Come per i manicomi 47 anni fa, non esiste nessun altro destino possibile per i CPR se non essere riconosciuti come istituzioni totali, luoghi di segregazione e controllo, lager inammissibili nella nostra società che, per questo motivo, devono essere immediatamente chiusi e mai più riaperti.
Se poi proviamo a pensare al tema della “salute mentale” nei CPR, ci accorgiamo come questa sia totalmente negata. Anche solo poter pensare di considerare una persona “idonea” alla permanenza in un CPR è contro i basilari principi di umanità e cura, di cui come professionisti sanitari dovremmo farci portatori.
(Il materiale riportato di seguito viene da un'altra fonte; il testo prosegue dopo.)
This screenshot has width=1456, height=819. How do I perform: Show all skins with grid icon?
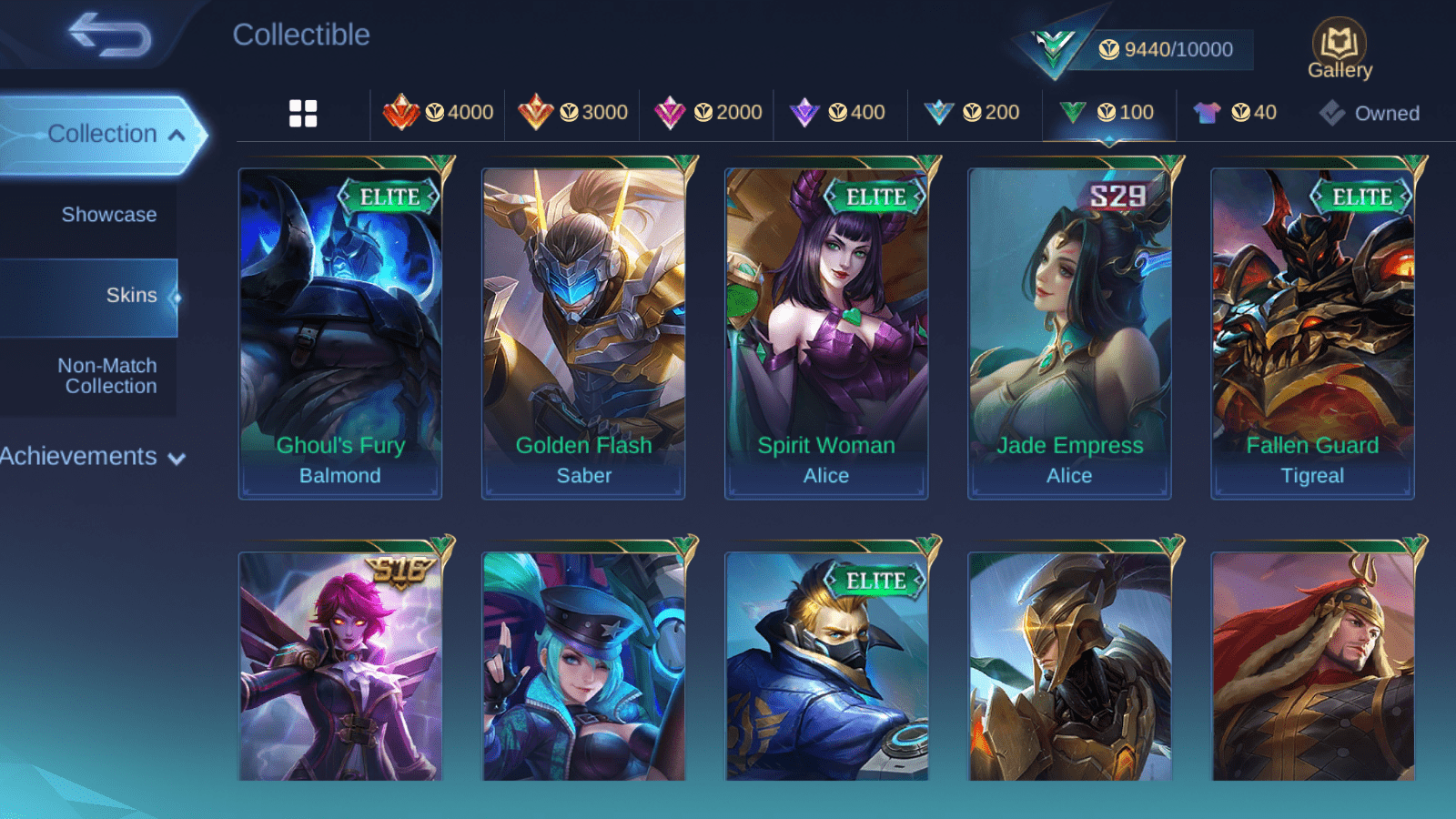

E’ sufficiente portare l’esempio dell’abuso di farmaci, ampiamente documentato, che è una forma di tortura sul corpo delle persone migranti.
Riconoscere la continuità delle pratiche neo-manicomiali nei CPR, come anche nelle carceri, è fondamentale per comprendere che non basta la chiusura dei luoghi, ma è necessaria una profonda riflessione sulle pratiche che in quei luoghi nascono e che vengono portate avanti dentro e fuori.
Non basta lottare per l’abbattimento dei muri, ma è necessario interrogarsi su cosa rimane dentro di noi: cioè uno sguardo e delle pratiche di stampo coloniale che impediscono alle persone di autodeterminarsi. La lotta per la chiusura dei CPR deve dunque essere accompagnata dalla critica all’assistenzialismo del terzo settore.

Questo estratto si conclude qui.